- [Exercise objective]
Among the records below, the line containing "Task: Select Audience Access in sidebar" marks the start. Output it and all lines after it exactly.

- [Recorded information]

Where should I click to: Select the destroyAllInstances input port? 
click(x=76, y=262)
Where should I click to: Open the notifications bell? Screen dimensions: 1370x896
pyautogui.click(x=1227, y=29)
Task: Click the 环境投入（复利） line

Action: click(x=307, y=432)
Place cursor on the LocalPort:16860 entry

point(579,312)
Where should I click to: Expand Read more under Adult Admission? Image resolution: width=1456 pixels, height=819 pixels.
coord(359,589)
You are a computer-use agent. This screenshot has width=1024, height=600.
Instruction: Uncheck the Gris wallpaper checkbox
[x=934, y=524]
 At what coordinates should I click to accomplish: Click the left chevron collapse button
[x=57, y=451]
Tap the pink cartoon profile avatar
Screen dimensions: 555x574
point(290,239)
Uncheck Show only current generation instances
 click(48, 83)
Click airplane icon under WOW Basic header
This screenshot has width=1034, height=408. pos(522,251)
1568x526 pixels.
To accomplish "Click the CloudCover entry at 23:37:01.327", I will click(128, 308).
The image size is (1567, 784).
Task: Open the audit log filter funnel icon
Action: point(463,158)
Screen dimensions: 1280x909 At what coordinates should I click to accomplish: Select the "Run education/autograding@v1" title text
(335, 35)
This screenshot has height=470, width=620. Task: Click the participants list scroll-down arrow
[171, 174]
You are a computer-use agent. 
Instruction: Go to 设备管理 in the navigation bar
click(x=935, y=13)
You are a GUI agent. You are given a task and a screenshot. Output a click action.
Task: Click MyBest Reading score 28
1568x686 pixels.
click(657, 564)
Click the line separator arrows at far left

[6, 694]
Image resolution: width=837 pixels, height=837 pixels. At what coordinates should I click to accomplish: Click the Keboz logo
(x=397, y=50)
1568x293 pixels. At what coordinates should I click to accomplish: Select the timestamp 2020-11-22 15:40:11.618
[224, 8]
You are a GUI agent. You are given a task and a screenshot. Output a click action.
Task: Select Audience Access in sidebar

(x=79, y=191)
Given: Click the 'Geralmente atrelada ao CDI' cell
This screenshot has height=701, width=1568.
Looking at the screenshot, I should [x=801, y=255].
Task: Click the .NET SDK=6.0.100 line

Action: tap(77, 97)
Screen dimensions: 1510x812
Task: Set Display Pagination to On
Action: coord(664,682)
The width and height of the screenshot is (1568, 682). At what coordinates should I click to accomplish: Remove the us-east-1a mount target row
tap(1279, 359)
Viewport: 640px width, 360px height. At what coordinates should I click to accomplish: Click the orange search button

- [Reply to the exercise]
Task: Select Audience Access in sidebar

(x=79, y=191)
Given: Click the 'Geralmente atrelada ao CDI' cell
This screenshot has height=701, width=1568.
Looking at the screenshot, I should [x=801, y=255].
Task: Click the .NET SDK=6.0.100 line

Action: tap(77, 97)
Screen dimensions: 1510x812
Task: Set Display Pagination to On
Action: coord(664,682)
The width and height of the screenshot is (1568, 682). At what coordinates should I click to accomplish: Remove the us-east-1a mount target row
tap(1279, 359)
Viewport: 640px width, 360px height. At what coordinates should I click to accomplish: Click the orange search button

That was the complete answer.